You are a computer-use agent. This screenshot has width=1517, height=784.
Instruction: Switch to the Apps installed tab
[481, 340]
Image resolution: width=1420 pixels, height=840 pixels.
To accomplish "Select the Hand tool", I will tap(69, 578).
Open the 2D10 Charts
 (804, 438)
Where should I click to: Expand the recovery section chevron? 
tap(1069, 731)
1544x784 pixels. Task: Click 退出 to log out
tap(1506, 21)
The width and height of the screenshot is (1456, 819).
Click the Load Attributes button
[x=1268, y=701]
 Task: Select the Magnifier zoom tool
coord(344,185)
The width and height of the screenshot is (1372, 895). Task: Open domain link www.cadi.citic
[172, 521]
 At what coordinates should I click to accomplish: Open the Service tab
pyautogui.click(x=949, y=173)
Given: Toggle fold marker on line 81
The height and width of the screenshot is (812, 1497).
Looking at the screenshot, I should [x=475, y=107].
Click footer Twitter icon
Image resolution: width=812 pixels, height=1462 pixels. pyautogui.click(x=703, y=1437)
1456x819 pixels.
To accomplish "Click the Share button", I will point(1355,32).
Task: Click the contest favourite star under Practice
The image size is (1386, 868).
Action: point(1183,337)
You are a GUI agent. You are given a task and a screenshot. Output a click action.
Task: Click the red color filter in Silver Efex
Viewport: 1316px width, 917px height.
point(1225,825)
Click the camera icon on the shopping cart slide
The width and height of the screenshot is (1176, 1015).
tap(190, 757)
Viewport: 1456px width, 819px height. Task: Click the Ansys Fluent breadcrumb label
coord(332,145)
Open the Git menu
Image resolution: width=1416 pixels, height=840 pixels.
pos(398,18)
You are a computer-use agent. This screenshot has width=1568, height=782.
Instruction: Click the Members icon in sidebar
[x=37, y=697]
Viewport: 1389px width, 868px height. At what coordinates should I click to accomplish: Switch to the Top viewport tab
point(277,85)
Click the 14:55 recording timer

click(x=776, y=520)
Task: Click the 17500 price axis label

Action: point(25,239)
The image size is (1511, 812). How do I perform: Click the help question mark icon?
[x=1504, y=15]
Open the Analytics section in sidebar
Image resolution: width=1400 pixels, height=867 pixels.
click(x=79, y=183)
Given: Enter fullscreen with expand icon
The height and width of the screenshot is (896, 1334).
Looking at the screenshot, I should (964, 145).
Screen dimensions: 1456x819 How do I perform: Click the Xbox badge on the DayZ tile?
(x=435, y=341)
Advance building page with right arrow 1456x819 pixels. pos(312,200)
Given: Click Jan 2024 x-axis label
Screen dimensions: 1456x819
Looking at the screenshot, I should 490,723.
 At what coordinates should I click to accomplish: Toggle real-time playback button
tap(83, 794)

**WHAT THE TASK ASKS**
Check each line above for the string "computer" and return those that contain it.

**EXERCISE RESPONSE**
You are a computer-use agent. This screenshot has width=1517, height=784.
You are a computer-use agent. This screenshot has width=1568, height=782.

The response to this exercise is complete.